The lawsuit specifically targets provisions of the law that demand the removal of books describing “sexual conduct” or those deemed “pornographic.” The plaintiffs argue that the terms are not clearly defined, leading to inconsistent and arbitrary enforcement.

“The term ‘describes sexual conduct’ is vague and ambiguous… The term ‘pornographic’—as construed by the State Board—provides no easily understood line as to which types of statements in a book are sufficient to require its removal as ‘pornographic,’” the complaint states.

This lack of clarity, the plaintiffs say, has resulted in the removal of numerous significant literary works that are neither obscene nor inappropriate, many of which have long been included in school curricula.
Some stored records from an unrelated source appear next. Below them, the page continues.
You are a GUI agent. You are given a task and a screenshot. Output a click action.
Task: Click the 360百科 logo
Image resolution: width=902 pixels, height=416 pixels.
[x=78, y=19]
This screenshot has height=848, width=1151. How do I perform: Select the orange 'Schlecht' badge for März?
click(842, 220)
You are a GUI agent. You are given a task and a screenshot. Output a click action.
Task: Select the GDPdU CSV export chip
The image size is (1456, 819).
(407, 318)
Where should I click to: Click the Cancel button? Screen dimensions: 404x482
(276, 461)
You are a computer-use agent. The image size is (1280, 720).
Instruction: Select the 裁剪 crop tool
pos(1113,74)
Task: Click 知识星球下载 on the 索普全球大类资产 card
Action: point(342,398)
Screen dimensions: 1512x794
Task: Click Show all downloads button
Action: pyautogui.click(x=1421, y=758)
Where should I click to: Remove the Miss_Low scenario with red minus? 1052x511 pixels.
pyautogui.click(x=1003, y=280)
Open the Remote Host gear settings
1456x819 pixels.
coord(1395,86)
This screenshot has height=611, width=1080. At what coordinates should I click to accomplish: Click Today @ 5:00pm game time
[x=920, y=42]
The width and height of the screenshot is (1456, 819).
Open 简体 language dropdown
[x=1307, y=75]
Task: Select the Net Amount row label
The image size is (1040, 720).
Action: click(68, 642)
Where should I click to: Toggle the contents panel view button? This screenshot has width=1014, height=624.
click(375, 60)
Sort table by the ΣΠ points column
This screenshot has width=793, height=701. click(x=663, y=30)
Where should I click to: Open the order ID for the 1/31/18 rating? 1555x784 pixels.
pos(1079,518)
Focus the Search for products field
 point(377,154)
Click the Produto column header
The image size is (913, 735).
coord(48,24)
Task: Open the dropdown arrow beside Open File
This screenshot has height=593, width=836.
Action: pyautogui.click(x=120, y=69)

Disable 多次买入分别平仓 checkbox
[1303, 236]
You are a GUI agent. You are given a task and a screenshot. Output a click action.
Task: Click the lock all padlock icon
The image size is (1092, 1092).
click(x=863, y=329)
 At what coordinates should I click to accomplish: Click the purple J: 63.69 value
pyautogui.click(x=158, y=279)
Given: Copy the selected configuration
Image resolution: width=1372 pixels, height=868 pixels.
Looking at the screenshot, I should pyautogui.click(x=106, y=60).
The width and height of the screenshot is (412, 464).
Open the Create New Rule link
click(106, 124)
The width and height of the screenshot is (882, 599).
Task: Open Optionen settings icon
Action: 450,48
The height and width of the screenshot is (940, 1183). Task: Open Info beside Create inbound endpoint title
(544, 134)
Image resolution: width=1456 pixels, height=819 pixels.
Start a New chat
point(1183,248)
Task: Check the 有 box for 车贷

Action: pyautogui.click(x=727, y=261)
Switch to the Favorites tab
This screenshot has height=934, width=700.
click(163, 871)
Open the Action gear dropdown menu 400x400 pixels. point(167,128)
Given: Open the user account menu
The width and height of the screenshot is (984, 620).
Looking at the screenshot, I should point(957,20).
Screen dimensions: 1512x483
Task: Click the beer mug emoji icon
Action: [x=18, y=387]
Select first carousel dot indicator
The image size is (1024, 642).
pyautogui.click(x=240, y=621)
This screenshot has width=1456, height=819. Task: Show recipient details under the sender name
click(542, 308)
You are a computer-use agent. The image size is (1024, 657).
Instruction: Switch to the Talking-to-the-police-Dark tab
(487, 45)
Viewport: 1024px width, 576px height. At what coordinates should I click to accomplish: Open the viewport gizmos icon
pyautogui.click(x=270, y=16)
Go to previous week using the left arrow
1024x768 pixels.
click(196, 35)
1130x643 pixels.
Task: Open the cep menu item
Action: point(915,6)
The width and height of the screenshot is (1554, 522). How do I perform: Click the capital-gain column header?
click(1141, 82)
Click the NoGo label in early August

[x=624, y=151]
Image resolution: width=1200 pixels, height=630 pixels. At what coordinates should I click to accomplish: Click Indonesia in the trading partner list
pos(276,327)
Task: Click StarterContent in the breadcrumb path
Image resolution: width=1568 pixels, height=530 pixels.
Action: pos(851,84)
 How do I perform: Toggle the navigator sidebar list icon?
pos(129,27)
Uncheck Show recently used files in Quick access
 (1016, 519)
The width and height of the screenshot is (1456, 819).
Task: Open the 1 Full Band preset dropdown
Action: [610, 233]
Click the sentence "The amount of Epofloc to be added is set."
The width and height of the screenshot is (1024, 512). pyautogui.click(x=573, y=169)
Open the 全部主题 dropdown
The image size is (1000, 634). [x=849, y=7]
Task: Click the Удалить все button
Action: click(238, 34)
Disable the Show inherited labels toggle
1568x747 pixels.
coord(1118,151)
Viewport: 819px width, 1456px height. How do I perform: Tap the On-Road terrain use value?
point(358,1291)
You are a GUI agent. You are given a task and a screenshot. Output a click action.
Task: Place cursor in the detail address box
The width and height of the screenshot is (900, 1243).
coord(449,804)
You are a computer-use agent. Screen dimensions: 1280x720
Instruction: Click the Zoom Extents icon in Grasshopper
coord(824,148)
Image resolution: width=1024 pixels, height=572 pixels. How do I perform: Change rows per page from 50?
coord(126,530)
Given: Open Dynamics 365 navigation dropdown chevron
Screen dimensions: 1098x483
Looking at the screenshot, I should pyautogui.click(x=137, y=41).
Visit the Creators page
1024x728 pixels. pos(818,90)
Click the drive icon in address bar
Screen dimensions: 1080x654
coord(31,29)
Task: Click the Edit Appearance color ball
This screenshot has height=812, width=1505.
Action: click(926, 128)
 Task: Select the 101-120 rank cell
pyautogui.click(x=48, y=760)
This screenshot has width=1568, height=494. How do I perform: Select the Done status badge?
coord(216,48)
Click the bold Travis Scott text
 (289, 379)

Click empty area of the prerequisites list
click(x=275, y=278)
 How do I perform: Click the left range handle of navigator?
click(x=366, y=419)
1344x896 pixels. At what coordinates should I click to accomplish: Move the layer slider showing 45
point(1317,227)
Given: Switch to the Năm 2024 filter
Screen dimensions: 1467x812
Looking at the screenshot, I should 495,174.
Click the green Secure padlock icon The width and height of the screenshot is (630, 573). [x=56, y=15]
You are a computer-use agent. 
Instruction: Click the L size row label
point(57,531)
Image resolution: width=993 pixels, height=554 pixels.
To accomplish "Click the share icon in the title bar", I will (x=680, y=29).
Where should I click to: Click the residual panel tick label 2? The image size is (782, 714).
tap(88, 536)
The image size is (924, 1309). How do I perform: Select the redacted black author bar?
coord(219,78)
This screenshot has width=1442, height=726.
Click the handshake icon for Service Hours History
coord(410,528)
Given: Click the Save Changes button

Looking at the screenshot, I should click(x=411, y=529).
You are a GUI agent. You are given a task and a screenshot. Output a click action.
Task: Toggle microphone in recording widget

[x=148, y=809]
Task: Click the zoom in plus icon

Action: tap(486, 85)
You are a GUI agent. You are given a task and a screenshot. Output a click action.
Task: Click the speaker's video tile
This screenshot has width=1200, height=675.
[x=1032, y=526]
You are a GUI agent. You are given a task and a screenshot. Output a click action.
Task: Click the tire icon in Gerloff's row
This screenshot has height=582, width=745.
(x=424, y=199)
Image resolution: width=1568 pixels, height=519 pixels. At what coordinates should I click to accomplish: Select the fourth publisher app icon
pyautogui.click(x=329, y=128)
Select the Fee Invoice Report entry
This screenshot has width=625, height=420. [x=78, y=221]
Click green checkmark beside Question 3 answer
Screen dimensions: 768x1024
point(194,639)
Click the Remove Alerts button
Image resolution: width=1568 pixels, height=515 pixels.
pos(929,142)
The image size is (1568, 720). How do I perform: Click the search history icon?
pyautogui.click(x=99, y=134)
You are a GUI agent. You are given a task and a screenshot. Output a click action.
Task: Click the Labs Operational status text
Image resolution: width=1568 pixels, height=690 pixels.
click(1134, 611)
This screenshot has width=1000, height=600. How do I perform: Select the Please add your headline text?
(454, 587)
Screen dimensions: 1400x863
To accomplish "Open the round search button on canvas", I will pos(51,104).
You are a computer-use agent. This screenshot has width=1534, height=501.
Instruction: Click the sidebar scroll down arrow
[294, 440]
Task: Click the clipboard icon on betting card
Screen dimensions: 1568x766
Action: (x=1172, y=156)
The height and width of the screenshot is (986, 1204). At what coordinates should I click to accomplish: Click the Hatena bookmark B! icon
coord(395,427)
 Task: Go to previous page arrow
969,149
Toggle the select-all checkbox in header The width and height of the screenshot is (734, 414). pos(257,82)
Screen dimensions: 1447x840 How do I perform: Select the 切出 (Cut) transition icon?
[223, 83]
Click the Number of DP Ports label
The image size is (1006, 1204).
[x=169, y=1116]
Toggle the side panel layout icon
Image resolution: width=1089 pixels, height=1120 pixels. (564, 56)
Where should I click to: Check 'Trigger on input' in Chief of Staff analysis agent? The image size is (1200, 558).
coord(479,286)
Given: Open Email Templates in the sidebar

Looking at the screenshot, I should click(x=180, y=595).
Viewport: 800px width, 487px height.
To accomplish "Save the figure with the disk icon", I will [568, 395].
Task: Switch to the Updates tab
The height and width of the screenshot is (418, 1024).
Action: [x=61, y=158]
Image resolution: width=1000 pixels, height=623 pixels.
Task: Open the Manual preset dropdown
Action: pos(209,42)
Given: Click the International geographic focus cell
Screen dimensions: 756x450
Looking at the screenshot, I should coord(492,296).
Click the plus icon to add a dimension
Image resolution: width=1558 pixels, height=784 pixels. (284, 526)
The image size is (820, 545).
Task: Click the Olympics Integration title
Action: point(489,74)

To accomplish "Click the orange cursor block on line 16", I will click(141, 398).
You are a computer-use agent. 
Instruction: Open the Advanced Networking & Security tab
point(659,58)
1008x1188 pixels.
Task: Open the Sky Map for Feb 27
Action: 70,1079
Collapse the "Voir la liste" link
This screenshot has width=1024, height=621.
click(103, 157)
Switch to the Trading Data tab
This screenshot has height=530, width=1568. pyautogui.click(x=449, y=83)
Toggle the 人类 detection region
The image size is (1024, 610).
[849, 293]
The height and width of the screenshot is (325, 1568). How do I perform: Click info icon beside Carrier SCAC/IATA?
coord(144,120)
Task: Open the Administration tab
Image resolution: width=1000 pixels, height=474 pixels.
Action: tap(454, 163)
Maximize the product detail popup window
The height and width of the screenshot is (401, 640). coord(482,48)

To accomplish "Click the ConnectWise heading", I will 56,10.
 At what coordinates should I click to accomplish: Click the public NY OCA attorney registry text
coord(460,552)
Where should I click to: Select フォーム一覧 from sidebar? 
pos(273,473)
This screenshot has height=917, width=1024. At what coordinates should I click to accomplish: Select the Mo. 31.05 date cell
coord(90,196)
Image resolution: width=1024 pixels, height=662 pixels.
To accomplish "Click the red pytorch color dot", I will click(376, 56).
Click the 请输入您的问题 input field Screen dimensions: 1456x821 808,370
The complaint cites several examples of books that have been removed from Florida school libraries under the new law, including Toni Morrison’s The Bluest Eye, Ernest Hemingway’s For Whom the Bell Tolls, and Kurt Vonnegut’s Slaughterhouse-Five. The plaintiffs argue that these books, “timeless classics, renowned for their literary value,” have been unjustly removed, serving as an infringement on students’ rights to access information.

Upon contact, communications representatives for the Florida Department of Education rejected the notion that there are book bans in the state.

“This is a stunt,” The Capitolist was told. “There are no books banned in Florida. Sexually explicit material and instruction are not suitable for schools.”

The plaintiffs seek a declaratory judgment that the contested provisions are unconstitutional and request an injunction to halt further enforcement of the law, which they argue has fostered a “culture of fear” among educators, leading to preemptive censorship by teachers and media specialists who fear potential penalties for non-compliance.

Furthermore, the lawsuit challenges the process by which books are removed from school libraries, arguing that it lacks adequate safeguards to ensure decisions are made fairly and based on a thorough evaluation of the books’ content.

Under House Bill 1069, books must be removed within five school days of an objection, even if the objection has not been evaluated, and may remain unavailable indefinitely. The plaintiffs contend that this process effectively results in book bans without due process, incentivizing school districts to remove books preemptively to avoid the costs and burdens of resolving objections.